*Task description:*
Below are some records. Say in a single number how many of their lines include the word "Open".

*Listed records:*

::::::::::

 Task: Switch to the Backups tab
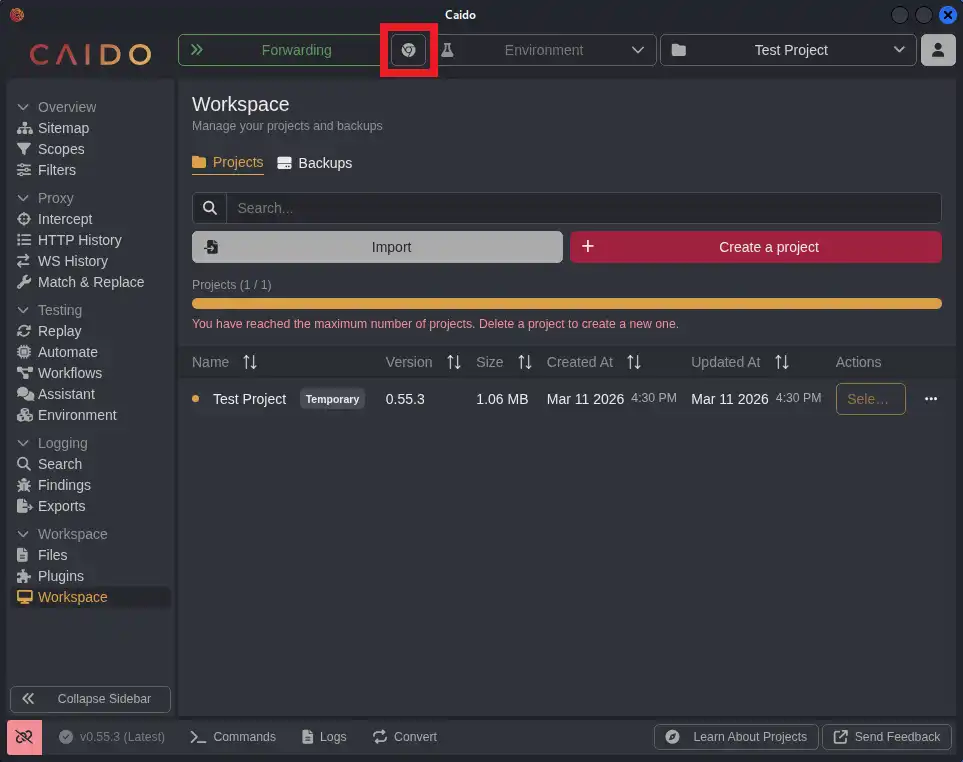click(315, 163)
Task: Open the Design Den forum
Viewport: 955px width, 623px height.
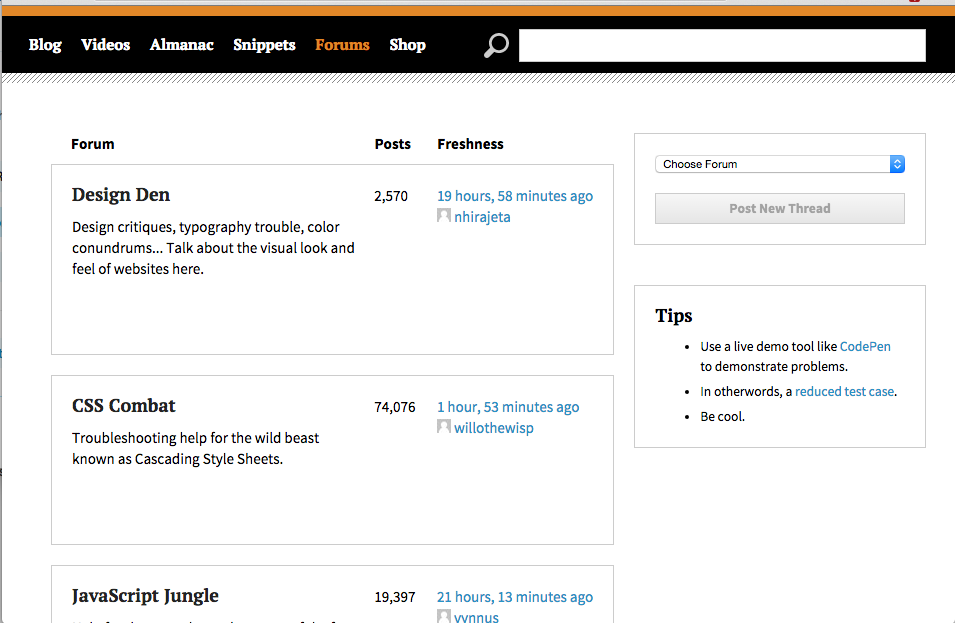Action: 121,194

::::::::::

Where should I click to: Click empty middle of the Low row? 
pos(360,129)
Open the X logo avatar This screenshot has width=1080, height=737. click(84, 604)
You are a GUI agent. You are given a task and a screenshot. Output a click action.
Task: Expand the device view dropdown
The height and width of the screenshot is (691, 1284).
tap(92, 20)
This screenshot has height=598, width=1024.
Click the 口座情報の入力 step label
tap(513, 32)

::::::::::

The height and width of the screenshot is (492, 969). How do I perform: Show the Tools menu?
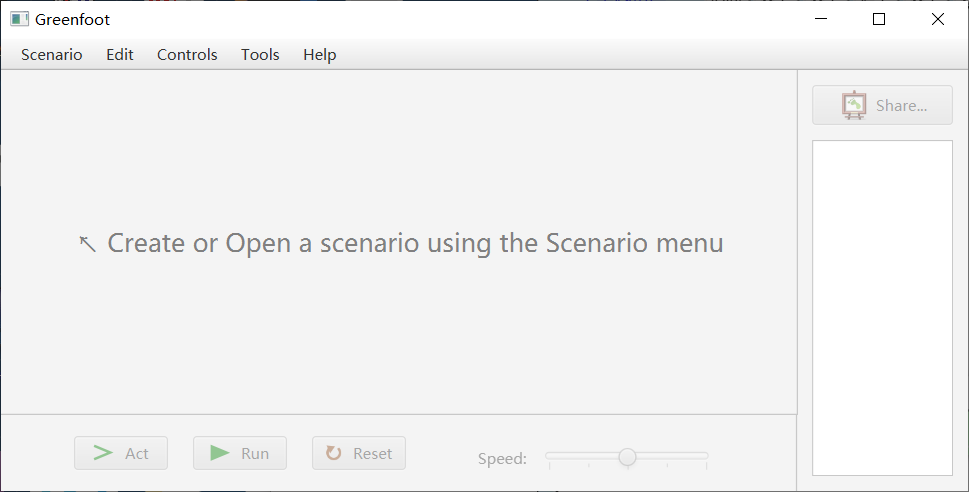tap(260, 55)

::::::::::

*Exercise result:*
2